START Source data
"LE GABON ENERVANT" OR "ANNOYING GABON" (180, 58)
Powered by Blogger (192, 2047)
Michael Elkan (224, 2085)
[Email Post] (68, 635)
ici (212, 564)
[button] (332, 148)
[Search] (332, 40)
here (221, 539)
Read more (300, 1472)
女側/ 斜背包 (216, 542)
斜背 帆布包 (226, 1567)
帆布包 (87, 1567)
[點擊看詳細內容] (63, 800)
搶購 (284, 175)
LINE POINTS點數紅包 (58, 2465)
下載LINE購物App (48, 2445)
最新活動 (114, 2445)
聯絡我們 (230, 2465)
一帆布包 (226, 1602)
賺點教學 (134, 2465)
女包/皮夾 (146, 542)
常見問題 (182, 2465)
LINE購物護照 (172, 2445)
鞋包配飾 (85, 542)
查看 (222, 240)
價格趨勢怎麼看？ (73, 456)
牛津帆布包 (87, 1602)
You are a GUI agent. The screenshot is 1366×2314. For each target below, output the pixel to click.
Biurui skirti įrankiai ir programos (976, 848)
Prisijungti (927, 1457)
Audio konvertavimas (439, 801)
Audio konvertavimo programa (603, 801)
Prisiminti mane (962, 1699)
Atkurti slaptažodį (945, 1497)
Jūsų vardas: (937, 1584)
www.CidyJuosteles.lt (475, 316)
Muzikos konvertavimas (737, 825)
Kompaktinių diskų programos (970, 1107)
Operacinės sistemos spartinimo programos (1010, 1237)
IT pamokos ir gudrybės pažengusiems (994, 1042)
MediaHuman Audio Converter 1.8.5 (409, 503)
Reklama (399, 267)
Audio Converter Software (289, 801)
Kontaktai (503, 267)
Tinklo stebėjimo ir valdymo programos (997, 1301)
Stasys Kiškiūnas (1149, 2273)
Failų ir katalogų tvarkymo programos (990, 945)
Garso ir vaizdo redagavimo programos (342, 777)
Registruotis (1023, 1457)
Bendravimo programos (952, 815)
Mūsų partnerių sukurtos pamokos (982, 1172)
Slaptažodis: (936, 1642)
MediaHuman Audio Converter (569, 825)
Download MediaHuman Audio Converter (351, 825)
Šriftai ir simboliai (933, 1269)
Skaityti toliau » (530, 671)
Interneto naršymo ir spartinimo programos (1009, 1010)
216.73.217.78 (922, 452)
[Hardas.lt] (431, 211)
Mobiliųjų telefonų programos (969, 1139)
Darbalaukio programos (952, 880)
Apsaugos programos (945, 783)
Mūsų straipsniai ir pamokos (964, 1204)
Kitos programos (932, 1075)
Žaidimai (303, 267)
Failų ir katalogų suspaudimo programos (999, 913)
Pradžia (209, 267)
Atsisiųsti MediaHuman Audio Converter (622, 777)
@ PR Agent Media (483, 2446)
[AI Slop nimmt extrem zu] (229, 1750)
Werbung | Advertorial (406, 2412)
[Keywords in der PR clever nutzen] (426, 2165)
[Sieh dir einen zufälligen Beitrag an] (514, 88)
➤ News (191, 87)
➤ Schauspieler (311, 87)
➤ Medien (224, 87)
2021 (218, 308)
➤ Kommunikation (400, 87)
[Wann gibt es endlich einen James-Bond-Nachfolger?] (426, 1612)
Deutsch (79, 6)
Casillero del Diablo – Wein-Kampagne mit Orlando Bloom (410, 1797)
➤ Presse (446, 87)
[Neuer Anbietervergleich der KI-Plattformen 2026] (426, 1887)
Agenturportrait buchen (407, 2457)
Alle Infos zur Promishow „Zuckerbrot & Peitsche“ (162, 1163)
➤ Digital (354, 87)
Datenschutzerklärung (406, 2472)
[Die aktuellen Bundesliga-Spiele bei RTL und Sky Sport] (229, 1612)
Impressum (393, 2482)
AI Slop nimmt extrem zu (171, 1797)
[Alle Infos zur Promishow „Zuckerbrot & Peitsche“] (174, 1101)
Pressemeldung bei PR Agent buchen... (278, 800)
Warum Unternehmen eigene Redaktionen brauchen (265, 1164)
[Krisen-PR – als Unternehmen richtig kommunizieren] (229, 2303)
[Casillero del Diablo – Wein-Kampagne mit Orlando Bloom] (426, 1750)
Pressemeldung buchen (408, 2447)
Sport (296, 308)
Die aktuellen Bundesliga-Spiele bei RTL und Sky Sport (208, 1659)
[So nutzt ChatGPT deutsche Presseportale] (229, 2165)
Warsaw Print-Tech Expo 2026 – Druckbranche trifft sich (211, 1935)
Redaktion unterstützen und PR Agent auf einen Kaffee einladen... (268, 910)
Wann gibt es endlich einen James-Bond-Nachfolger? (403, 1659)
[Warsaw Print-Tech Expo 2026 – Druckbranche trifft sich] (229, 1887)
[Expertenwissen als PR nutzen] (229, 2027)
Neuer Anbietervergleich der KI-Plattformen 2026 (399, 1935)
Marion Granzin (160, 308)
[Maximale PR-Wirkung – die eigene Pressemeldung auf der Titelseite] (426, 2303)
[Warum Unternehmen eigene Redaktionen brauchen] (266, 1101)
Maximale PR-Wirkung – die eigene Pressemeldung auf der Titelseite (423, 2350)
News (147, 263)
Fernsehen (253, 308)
END Source data
== Task description ==
Give back, unchanged, the run of lines in the listing above that begins at the line containing "帆布包 (87, 1567)" and ends at the line containing "Kompaktinių diskų programos (970, 1107)", both included.

== Result ==
帆布包 (87, 1567)
[點擊看詳細內容] (63, 800)
搶購 (284, 175)
LINE POINTS點數紅包 (58, 2465)
下載LINE購物App (48, 2445)
最新活動 (114, 2445)
聯絡我們 (230, 2465)
一帆布包 (226, 1602)
賺點教學 (134, 2465)
女包/皮夾 (146, 542)
常見問題 (182, 2465)
LINE購物護照 (172, 2445)
鞋包配飾 (85, 542)
查看 (222, 240)
價格趨勢怎麼看？ (73, 456)
牛津帆布包 (87, 1602)
You are a GUI agent. The screenshot is 1366×2314. For each target below, output the pixel to click.
Biurui skirti įrankiai ir programos (976, 848)
Prisijungti (927, 1457)
Audio konvertavimas (439, 801)
Audio konvertavimo programa (603, 801)
Prisiminti mane (962, 1699)
Atkurti slaptažodį (945, 1497)
Jūsų vardas: (937, 1584)
www.CidyJuosteles.lt (475, 316)
Muzikos konvertavimas (737, 825)
Kompaktinių diskų programos (970, 1107)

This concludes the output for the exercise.